What to work on: Your answer should be the records below, written out exactly.

Collected data entries
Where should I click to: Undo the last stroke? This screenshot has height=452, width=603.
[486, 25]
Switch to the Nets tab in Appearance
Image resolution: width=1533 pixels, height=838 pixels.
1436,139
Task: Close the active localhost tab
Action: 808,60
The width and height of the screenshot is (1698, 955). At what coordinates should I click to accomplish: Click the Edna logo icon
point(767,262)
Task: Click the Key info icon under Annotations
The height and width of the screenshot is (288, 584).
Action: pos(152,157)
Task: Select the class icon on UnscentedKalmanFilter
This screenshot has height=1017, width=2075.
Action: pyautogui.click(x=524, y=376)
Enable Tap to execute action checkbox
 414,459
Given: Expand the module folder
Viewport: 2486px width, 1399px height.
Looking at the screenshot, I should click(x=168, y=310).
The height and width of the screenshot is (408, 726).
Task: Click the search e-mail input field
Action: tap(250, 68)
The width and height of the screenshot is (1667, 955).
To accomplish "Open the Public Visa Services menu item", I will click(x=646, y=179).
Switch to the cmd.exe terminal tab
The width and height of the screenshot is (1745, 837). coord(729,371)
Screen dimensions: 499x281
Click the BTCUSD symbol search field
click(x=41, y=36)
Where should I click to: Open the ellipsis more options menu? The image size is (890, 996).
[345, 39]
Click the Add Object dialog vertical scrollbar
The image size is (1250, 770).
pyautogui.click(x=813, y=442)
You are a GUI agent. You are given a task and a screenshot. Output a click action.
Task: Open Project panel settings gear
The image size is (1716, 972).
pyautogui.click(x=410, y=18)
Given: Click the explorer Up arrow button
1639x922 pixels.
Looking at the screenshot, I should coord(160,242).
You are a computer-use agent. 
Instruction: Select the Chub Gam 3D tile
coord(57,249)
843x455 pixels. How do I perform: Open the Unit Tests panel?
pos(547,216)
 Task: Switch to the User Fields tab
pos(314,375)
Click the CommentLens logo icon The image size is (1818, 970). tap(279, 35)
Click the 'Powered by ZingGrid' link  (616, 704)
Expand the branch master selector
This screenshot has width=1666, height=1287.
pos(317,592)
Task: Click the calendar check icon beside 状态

Answer area:
Where should I click to: Undo the last stroke? This screenshot has height=452, width=603.
[486, 25]
Switch to the Nets tab in Appearance
Image resolution: width=1533 pixels, height=838 pixels.
1436,139
Task: Close the active localhost tab
Action: 808,60
The width and height of the screenshot is (1698, 955). At what coordinates should I click to accomplish: Click the Edna logo icon
point(767,262)
Task: Click the Key info icon under Annotations
The height and width of the screenshot is (288, 584).
Action: pos(152,157)
Task: Select the class icon on UnscentedKalmanFilter
This screenshot has height=1017, width=2075.
Action: pyautogui.click(x=524, y=376)
Enable Tap to execute action checkbox
 414,459
Given: Expand the module folder
Viewport: 2486px width, 1399px height.
Looking at the screenshot, I should click(x=168, y=310).
The height and width of the screenshot is (408, 726).
Task: Click the search e-mail input field
Action: tap(250, 68)
The width and height of the screenshot is (1667, 955).
To accomplish "Open the Public Visa Services menu item", I will click(x=646, y=179).
Switch to the cmd.exe terminal tab
The width and height of the screenshot is (1745, 837). coord(729,371)
Screen dimensions: 499x281
Click the BTCUSD symbol search field
click(x=41, y=36)
Where should I click to: Open the ellipsis more options menu? The image size is (890, 996).
[345, 39]
Click the Add Object dialog vertical scrollbar
The image size is (1250, 770).
pyautogui.click(x=813, y=442)
You are a GUI agent. You are given a task and a screenshot. Output a click action.
Task: Open Project panel settings gear
The image size is (1716, 972).
pyautogui.click(x=410, y=18)
Given: Click the explorer Up arrow button
1639x922 pixels.
Looking at the screenshot, I should coord(160,242).
You are a computer-use agent. 
Instruction: Select the Chub Gam 3D tile
coord(57,249)
843x455 pixels. How do I perform: Open the Unit Tests panel?
pos(547,216)
 Task: Switch to the User Fields tab
pos(314,375)
Click the CommentLens logo icon The image size is (1818, 970). tap(279, 35)
Click the 'Powered by ZingGrid' link  (616, 704)
Expand the branch master selector
This screenshot has width=1666, height=1287.
pos(317,592)
Task: Click the calendar check icon beside 状态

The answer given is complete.